(Extracted data entries)

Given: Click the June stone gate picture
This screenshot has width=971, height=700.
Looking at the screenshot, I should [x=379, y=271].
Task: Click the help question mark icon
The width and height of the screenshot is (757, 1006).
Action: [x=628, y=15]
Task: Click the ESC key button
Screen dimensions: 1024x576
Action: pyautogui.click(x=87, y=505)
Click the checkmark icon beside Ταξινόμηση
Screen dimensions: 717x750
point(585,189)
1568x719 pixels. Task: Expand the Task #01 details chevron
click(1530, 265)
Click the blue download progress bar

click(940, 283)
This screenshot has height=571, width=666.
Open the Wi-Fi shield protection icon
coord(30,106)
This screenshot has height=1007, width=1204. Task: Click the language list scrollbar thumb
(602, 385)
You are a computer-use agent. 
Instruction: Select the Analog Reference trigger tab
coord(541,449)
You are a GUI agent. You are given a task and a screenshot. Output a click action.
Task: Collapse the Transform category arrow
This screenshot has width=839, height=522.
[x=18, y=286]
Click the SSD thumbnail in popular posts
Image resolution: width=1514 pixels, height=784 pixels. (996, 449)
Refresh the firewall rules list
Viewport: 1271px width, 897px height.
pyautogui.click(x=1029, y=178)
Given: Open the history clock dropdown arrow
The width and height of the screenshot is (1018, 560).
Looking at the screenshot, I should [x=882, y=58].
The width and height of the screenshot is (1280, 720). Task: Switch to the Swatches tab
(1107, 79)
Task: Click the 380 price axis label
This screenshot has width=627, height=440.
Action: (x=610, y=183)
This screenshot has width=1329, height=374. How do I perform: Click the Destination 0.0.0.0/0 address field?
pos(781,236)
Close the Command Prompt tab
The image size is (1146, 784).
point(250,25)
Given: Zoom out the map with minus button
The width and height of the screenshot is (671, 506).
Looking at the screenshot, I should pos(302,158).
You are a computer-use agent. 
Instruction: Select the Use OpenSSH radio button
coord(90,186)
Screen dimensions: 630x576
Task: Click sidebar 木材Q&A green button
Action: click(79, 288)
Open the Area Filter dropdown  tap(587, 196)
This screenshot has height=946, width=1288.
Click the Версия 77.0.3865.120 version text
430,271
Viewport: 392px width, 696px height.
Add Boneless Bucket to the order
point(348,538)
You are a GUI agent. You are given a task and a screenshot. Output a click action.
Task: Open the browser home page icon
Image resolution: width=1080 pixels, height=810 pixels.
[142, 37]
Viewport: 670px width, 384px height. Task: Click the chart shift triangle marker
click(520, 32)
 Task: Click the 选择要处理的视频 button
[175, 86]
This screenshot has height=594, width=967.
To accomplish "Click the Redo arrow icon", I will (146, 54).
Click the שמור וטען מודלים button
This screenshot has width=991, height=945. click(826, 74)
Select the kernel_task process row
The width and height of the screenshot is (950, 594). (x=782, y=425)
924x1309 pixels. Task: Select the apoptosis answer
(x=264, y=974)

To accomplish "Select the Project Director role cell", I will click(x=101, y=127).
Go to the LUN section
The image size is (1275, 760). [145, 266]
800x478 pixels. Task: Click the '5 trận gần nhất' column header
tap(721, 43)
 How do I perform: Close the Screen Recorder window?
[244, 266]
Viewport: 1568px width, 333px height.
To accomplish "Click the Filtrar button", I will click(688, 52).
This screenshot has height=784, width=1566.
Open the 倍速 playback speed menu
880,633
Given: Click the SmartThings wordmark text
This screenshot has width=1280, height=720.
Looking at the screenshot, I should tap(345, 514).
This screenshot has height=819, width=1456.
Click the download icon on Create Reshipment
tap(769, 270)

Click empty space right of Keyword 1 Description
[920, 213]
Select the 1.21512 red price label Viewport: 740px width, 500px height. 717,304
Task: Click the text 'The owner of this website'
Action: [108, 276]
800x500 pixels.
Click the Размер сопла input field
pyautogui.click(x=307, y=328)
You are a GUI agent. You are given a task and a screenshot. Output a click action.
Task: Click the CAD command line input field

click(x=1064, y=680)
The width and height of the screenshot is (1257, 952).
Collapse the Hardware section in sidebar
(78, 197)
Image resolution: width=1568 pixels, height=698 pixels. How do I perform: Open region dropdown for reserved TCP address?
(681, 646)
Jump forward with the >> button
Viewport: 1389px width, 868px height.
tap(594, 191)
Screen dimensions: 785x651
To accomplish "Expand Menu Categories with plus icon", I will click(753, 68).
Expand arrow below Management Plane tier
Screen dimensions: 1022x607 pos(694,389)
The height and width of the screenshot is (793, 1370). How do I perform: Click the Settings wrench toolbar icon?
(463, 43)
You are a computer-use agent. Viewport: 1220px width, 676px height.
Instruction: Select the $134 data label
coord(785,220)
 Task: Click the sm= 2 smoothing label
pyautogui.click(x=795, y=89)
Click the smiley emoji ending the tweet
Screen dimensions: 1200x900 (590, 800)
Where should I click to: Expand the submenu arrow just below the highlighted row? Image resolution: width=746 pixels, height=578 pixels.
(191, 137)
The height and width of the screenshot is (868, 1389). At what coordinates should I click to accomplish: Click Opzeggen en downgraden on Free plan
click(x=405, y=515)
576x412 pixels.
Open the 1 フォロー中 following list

What to work on:
Find all lines in the records that hold the word "will". Copy them.

Solution to the exercise:
To accomplish "Click the Redo arrow icon", I will (146, 54).
To accomplish "Select the Project Director role cell", I will click(x=101, y=127).
To accomplish "Click the Filtrar button", I will click(688, 52).
To accomplish "Expand Menu Categories with plus icon", I will click(753, 68).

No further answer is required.